SQL> select a.*, b.object_namefrom TEST_OBJECT a, TEST_OBJ1 b
where substr(a.object_name, 1, length(b.object_name)) = b.object_name
and substr(a.object_name, 1, 4) = substr(b.object_name, 1, 4)
and length(b.object_name) > 3
union all
select a.*, b.object_name
from TEST_OBJECT a, TEST_OBJ1 b
where substr(a.object_name, 1, length(b.object_name)) = b.object_name
and length(b.object_name) < 4;
已选择67744行。
已用时间: 00: 00: 08.57
执行计划
----------------------------------------------------------
Plan hash value: 4080738151
-----------------------------------------------------------------------------------
| Id | Operation | Name | Rows | Bytes | Cost (%CPU)| Time |
-----------------------------------------------------------------------------------
| 0 | SELECT STATEMENT | | 3892 | 425K| 164K(100)| 00:36:27 |
| 1 | UNION-ALL | | | | | |
|* 2 | HASH JOIN | | 39 | 4368 | 214 (2)| 00:00:03 |
|* 3 | TABLE ACCESS FULL| TEST_OBJ1 | 1128 | 21432 | 65 (0)| 00:00:01 |
| 4 | TABLE ACCESS FULL| TEST_OBJECT | 50250 | 4563K| 147 (1)| 00:00:02 |
| 5 | NESTED LOOPS | | 3853 | 421K| 164K (1)| 00:36:24 |
|* 6 | TABLE ACCESS FULL| TEST_OBJ1 | 1128 | 21432 | 65 (0)| 00:00:01 |
|* 7 | TABLE ACCESS FULL| TEST_OBJECT | 3 | 279 | 145 (0)| 00:00:02 |
-----------------------------------------------------------------------------------
Predicate Information (identified by operation id):
---------------------------------------------------
2 - access(SUBSTR("A"."OBJECT_NAME",1,4)=SUBSTR("B"."OBJECT_NAME",1,4))

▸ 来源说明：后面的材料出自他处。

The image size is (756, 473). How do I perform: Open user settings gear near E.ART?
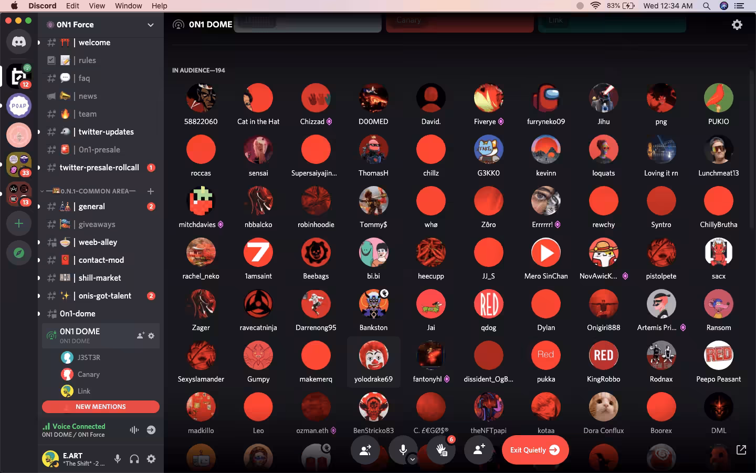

filter("B"."OBJECT_NAME"=SUBSTR("A"."OBJECT_NAME",1,LENGTH("B"."OBJE
CT_NAME")))
3 - filter(LENGTH("B"."OBJECT_NAME")>3)
6 - filter(LENGTH("B"."OBJECT_NAME")<4)
7 - filter("B"."OBJECT_NAME"=SUBSTR("A"."OBJECT_NAME",1,LENGTH("B"."OBJE
CT_NAME")))
统计信息
----------------------------------------------------------
1 recursive calls
0 db block gets
44813 consistent gets
0 physical reads
0 redo size
2310942 bytes sent via SQL*Net to client
50061 bytes received via SQL*Net from client
4518 SQL*Net roundtrips to/from client
0 sorts (memory)
0 sorts (disk)
67744 rows processed
可以看到执行计划是复杂了很多,但执行时间缩短了60倍,逻辑读也大大降低。分片的思想是大部分数据处理采用hash join(由于引起了等值条件substr(a.object_name, 1, 4) = substr(b.object_name, 1, 4),所以执行计划改变),少部分数据处理采用nested loops。这种思想对我们的日常调优非常有用。